_AIM OF THE EXERCISE_
Copy the items from the very beginning up to and including the line containing "Action: click(1524, 42)", replacing "Toggle" with "Switch" and changing nothing else.

_SOURCE MATERIAL_
%%

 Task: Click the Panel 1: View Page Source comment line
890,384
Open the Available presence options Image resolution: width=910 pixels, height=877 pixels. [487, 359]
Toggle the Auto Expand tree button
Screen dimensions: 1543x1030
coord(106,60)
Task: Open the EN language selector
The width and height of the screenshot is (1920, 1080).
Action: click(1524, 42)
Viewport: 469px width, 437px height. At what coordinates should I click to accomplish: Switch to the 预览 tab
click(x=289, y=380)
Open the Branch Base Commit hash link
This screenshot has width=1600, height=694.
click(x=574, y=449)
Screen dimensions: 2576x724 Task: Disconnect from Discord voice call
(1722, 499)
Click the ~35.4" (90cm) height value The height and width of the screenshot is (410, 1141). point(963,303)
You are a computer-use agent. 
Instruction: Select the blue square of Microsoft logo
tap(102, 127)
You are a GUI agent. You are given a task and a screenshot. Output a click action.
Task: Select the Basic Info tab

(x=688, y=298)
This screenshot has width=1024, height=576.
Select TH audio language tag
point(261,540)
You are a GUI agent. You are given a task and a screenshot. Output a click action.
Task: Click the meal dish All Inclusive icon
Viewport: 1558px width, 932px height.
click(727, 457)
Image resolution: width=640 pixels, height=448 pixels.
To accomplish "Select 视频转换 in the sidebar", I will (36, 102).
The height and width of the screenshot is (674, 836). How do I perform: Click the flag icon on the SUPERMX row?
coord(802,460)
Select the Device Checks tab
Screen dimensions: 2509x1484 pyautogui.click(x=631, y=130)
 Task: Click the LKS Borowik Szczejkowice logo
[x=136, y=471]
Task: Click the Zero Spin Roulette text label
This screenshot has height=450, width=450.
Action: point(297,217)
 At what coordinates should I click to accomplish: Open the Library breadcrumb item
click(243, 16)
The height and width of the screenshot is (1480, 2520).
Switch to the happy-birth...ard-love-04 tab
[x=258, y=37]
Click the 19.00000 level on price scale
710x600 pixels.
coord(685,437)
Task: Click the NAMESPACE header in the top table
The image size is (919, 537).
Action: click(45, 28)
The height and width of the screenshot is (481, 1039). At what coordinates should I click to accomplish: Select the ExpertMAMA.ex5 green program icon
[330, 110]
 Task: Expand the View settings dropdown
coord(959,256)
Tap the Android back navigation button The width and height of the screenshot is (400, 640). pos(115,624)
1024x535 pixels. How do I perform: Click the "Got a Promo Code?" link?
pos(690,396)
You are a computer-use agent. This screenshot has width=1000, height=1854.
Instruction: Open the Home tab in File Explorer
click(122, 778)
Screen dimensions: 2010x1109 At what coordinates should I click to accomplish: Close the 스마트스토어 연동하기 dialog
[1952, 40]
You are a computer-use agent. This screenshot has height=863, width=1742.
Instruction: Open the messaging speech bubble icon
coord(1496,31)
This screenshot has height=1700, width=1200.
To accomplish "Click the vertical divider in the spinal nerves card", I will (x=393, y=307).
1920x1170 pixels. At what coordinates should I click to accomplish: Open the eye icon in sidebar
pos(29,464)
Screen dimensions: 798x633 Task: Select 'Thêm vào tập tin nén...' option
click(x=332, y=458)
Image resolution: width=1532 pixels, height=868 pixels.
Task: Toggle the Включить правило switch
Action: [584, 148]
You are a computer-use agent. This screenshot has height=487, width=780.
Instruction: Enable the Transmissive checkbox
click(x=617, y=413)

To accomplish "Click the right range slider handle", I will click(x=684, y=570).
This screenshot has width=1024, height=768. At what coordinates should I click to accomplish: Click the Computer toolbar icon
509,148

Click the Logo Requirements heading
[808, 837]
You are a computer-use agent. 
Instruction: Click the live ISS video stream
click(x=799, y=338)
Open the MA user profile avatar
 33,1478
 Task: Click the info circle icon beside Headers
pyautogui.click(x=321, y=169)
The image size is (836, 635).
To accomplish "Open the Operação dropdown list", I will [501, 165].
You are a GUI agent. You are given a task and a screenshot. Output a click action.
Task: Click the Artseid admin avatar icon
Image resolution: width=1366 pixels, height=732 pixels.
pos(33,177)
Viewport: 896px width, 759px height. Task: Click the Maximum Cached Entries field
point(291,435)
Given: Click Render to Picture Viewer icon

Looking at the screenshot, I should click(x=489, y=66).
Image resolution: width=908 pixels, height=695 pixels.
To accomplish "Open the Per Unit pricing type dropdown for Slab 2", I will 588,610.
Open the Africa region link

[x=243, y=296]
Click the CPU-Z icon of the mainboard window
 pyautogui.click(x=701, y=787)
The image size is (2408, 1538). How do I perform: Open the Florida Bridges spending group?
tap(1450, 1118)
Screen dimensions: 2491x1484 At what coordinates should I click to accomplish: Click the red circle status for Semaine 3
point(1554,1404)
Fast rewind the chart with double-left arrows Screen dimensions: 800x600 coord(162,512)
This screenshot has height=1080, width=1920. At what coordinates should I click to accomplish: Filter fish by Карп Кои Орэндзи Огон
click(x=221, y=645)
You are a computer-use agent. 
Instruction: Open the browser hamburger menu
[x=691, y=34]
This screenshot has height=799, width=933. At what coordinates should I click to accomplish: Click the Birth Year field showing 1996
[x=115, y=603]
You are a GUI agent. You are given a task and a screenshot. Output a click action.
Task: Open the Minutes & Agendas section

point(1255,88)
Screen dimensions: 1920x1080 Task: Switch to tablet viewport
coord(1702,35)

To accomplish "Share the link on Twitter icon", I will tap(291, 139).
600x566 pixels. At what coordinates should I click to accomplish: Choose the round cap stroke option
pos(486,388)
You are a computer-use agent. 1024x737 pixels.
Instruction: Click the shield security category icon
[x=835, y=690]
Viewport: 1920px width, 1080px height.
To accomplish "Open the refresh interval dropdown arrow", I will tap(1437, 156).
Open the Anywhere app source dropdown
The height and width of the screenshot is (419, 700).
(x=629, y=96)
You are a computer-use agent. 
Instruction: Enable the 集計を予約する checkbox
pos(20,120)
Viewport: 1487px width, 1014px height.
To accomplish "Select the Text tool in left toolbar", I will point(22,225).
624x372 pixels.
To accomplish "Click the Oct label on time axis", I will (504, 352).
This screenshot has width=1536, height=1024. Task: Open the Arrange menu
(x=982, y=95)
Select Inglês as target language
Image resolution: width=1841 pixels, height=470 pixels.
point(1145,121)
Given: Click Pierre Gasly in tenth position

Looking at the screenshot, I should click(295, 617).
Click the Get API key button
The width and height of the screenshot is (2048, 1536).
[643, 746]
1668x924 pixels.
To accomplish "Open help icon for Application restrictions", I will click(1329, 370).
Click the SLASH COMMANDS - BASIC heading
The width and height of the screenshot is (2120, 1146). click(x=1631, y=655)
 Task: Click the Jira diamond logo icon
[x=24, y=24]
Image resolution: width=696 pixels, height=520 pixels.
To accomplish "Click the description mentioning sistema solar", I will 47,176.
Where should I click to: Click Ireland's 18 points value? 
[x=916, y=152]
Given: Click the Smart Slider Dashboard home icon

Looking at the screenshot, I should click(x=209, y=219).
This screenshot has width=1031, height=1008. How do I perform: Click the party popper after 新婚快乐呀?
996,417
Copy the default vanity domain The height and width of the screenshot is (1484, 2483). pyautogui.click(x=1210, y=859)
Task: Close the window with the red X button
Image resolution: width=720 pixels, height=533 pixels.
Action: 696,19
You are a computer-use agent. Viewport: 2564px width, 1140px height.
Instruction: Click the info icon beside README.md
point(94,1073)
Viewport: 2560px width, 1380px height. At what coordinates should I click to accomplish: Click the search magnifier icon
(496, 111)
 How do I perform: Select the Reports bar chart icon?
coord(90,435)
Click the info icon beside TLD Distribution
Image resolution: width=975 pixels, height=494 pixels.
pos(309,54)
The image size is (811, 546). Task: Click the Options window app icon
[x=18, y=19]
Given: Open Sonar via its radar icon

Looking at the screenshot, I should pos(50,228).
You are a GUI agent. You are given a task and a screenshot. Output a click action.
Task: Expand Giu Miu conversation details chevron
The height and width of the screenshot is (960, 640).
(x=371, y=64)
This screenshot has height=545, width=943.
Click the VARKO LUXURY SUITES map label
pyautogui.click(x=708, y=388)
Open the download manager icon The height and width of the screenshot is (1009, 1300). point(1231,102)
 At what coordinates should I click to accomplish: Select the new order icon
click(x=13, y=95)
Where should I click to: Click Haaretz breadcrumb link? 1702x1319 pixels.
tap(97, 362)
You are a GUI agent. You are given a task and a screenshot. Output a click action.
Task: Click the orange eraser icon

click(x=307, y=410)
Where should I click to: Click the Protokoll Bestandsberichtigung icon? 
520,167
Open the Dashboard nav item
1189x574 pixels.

%%

_CORRECT RESULT_
 Task: Click the Panel 1: View Page Source comment line
890,384
Open the Available presence options Image resolution: width=910 pixels, height=877 pixels. [487, 359]
Switch the Auto Expand tree button
Screen dimensions: 1543x1030
coord(106,60)
Task: Open the EN language selector
The width and height of the screenshot is (1920, 1080).
Action: click(1524, 42)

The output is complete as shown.